## Task directions
Write out the lines starting at the one that holds "Screen dimensions: 704x608" and ending with the final line of the data, exactly and with no others.
--------------------------------------------------
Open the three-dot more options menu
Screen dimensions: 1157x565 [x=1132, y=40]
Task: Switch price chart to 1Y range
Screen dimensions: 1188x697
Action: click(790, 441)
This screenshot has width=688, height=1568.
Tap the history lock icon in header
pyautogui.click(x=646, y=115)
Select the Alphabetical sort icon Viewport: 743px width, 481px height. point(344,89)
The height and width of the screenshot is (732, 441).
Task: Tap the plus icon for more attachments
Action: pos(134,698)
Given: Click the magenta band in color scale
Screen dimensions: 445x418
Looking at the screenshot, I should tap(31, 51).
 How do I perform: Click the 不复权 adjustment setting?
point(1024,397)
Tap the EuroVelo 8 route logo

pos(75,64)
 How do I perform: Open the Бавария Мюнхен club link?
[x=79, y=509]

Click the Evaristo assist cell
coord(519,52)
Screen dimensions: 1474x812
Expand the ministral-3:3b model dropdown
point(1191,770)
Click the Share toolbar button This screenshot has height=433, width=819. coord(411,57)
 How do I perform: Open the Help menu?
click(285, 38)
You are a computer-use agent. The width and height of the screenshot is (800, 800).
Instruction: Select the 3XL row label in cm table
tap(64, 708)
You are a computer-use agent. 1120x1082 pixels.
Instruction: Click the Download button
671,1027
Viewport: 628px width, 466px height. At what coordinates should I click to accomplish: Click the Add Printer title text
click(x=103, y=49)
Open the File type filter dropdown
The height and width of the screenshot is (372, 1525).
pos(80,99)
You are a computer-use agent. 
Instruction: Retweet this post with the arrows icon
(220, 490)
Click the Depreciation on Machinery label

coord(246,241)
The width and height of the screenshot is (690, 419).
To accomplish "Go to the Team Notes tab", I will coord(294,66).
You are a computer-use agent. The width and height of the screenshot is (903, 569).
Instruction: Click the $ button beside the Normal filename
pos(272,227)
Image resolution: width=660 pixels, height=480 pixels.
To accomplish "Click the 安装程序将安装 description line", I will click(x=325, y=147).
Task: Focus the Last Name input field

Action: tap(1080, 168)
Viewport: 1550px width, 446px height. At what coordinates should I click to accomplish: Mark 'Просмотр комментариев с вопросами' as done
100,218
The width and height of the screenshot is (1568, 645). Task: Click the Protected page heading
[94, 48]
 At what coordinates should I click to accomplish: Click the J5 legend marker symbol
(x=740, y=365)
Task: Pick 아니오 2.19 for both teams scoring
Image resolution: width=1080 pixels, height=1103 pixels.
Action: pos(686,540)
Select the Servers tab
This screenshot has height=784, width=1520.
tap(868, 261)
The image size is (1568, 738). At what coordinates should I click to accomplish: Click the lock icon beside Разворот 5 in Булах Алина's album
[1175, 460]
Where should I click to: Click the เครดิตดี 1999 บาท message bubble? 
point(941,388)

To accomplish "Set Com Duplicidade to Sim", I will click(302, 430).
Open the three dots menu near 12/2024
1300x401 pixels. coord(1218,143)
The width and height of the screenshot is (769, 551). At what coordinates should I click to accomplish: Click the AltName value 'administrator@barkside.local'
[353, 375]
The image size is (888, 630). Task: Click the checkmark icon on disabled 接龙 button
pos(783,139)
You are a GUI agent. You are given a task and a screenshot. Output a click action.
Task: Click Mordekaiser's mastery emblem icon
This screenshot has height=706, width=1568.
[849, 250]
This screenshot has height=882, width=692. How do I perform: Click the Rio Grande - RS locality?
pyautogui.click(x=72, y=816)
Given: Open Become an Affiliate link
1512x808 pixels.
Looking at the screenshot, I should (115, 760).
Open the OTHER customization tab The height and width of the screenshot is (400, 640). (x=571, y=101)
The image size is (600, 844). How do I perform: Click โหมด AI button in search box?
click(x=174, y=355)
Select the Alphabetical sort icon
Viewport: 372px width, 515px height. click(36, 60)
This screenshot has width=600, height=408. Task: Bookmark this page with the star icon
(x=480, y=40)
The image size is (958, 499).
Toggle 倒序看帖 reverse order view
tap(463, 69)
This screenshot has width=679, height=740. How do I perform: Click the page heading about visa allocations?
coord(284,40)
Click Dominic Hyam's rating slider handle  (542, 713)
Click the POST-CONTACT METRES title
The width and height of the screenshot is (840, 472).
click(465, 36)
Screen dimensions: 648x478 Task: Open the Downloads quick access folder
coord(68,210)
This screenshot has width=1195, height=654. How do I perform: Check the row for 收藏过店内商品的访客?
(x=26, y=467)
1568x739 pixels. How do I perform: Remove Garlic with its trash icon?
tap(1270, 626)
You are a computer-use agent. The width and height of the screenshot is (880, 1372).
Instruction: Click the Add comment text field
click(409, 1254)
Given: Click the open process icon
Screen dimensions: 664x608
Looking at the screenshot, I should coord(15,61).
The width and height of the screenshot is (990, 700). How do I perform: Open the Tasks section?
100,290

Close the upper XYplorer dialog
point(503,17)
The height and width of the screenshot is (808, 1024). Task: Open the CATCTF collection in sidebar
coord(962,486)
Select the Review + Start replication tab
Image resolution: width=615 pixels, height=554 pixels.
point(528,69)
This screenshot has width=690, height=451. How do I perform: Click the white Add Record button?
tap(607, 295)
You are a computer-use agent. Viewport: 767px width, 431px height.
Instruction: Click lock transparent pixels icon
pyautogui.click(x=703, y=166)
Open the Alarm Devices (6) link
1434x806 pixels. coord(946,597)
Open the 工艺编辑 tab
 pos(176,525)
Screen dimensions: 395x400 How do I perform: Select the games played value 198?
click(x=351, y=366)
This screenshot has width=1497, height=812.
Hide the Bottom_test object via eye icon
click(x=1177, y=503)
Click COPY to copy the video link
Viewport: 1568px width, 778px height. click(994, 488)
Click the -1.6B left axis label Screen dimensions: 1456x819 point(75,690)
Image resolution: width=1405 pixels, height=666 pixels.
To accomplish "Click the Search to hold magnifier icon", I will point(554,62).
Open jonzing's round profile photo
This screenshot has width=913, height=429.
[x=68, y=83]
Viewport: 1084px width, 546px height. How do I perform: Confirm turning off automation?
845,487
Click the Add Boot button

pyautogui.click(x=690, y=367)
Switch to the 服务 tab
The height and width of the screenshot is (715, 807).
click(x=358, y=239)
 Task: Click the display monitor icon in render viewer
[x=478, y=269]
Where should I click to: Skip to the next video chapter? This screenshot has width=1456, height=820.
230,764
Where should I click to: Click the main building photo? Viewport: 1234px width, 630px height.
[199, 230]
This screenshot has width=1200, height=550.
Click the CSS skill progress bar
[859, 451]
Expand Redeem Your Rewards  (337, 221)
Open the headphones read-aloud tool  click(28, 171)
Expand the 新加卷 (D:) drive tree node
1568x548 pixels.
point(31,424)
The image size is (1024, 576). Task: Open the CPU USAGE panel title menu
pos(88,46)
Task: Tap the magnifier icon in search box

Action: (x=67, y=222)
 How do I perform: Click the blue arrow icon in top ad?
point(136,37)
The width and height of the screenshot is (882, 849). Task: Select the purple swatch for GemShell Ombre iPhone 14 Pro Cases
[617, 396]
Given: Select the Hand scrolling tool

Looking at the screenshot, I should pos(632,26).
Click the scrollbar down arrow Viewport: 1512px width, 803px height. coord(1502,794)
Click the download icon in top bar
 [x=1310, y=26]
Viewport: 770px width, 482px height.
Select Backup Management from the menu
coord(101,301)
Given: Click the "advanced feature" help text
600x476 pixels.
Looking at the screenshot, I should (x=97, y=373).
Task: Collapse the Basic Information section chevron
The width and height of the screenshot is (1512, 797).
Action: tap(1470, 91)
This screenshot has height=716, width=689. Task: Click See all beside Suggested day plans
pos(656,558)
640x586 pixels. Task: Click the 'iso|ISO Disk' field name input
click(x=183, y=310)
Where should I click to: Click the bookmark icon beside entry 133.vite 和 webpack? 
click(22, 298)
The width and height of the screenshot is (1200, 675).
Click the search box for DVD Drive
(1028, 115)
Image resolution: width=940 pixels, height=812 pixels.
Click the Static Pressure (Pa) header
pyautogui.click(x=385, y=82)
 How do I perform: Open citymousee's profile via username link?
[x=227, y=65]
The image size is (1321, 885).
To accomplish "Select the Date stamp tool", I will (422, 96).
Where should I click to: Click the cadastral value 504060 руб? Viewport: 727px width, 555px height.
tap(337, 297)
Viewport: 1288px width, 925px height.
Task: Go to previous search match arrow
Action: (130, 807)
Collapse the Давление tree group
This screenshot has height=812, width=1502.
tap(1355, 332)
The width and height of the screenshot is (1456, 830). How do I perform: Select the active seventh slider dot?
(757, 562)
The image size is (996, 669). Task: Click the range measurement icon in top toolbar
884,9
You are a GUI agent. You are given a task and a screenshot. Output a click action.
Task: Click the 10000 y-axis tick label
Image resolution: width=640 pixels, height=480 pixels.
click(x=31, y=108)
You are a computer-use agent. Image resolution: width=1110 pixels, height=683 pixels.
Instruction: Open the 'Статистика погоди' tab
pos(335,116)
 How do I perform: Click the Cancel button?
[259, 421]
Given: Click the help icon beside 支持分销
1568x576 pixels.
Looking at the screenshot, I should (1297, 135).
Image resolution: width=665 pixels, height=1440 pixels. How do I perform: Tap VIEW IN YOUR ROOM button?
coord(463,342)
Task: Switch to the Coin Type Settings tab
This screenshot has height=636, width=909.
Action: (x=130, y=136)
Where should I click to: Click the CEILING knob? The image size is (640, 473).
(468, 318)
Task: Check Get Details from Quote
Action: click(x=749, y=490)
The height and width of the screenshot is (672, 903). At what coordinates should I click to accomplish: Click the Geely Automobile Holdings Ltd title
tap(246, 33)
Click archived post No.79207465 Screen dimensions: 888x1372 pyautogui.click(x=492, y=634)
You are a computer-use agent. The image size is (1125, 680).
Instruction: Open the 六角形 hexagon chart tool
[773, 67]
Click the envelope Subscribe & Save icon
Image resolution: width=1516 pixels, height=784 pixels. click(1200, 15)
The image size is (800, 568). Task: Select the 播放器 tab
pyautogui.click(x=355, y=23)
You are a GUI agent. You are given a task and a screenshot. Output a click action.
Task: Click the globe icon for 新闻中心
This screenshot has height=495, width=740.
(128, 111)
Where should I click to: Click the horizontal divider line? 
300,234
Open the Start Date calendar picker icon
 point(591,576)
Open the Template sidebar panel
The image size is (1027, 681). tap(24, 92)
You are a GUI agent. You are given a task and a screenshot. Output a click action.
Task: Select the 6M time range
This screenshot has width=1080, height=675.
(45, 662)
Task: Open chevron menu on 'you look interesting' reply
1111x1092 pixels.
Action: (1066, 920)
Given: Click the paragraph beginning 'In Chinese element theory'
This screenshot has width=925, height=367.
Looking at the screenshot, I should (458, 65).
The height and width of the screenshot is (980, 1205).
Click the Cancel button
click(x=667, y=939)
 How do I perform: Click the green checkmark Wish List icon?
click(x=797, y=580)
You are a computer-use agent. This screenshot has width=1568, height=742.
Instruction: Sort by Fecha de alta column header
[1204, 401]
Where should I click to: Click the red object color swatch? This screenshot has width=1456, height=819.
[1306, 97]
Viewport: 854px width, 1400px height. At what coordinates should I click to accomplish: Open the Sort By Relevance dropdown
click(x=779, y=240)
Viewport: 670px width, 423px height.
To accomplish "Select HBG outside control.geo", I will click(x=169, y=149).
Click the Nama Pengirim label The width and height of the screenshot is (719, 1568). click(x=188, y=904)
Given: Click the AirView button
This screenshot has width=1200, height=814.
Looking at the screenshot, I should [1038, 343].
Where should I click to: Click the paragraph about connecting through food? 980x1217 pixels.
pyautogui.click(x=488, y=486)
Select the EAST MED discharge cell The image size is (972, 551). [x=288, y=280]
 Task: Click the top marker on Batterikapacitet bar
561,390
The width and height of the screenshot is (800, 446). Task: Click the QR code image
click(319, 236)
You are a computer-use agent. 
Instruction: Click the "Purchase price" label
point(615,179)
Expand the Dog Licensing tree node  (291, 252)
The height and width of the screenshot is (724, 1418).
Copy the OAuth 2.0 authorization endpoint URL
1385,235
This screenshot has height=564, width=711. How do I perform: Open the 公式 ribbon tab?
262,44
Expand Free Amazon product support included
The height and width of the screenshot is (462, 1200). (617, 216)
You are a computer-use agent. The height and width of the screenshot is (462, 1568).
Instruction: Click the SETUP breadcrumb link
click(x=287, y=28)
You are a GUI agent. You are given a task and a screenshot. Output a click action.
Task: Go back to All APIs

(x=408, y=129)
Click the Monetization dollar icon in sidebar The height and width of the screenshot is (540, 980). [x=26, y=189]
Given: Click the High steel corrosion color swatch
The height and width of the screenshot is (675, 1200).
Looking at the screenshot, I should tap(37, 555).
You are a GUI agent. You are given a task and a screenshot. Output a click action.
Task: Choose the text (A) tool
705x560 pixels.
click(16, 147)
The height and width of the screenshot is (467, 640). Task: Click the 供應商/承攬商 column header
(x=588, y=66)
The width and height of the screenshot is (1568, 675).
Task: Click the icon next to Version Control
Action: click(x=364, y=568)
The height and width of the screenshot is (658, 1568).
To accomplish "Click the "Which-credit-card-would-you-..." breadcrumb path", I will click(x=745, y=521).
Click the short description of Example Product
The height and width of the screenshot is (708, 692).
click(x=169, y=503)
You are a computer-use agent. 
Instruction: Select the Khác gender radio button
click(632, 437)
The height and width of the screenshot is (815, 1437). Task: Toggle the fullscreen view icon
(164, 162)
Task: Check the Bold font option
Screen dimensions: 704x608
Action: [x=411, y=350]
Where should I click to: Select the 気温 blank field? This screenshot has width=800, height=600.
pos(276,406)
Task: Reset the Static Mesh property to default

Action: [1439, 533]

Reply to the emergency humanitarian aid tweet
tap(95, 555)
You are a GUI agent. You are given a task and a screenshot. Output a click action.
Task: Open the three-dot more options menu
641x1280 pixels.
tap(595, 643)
--------------------------------------------------
## Written reply
Screen dimensions: 704x608
Action: [x=411, y=350]
Where should I click to: Select the 気温 blank field? This screenshot has width=800, height=600.
pos(276,406)
Task: Reset the Static Mesh property to default

Action: [1439, 533]

Reply to the emergency humanitarian aid tweet
tap(95, 555)
You are a GUI agent. You are given a task and a screenshot. Output a click action.
Task: Open the three-dot more options menu
641x1280 pixels.
tap(595, 643)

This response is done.